King Opah

 

King Opah, Moonfish, Lampris Regius, I hope your life,

Before drifting solo up some immense Pacific seamount

In search of squid or other of your own nourishment you

Were hooked by a curious entrepreneurial longline,

Was as good as the dark, dense orange steak

The expert butcher cut from behind your head

Suggested it must have been, that your silver flanks,

That your steely, dark blue dorsal skin or scales

Sporting irregular rows of big white spots

And your orange or crimson fins all navigated

Midnights of fantastic bathypelagic spawning,

That your large eyes circled with gold, vermilion jaw line,

And the thick, rich oily fat beneath your 200-pound iridescence

Quivered with sweet salt as you conducted your pectoral fins

Through oceanodromous wanderings so rarely seen.

 

Harmless to us as squid were harmless to you, you took the bait

The way we take the bait of living,

A few hours before I seared two pounds of you at dusk,

Working carefully above a small, glowing pyramid of charcoal

As breakers murmured in the sandy distance

And breezes rustled the palms above your vanishing.

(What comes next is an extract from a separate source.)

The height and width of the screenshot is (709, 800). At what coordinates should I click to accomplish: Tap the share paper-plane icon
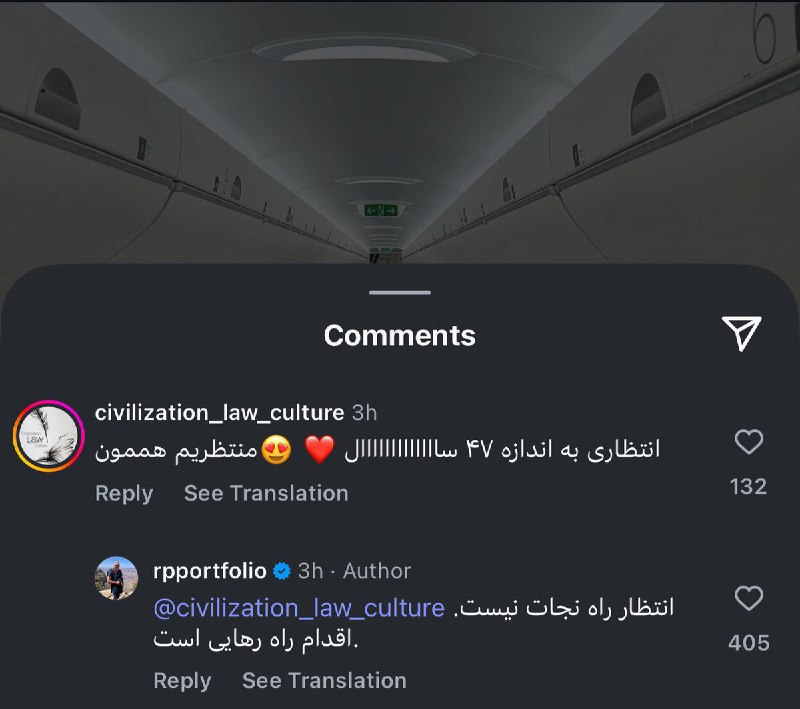(741, 333)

Through you, with you came your life and other life and more than life,

Reality and your unsheathing from it

Into a greater wilderness all held on the palate for a moment,

Lingering for an hour the way words linger.

Unmarked by any stone, forgotten unless I make these words

As strong as stone and then eventually forgotten anyways

In the way everything will be forgotten, even stones,

O Opah that I nonetheless remember,

You haunt me with the possibility of joy,

No, the reality of vitality, and I thank you,

I thanked you then and thank you now,

Loving if not worshipping everything

You were then and now are not.

 

O Opah, deep, quiet, darker than midnight, secret,

Illuminated, open, succulent, destroyed in joy by art,

Now merely a ghost or part of memory, listen:

The embers down the beach were flickering back at the stars,

And off in the distance a small group of us was laughing

And talking and praising bread and wine and you,

And enjoying the ocean whispers and each other and the night.

It seemed to go on forever, as a diamond might,

But warm, a loving, mortal crystal, flickering, flickering.

Opah, O King Opah, thank you, thank you, thank you.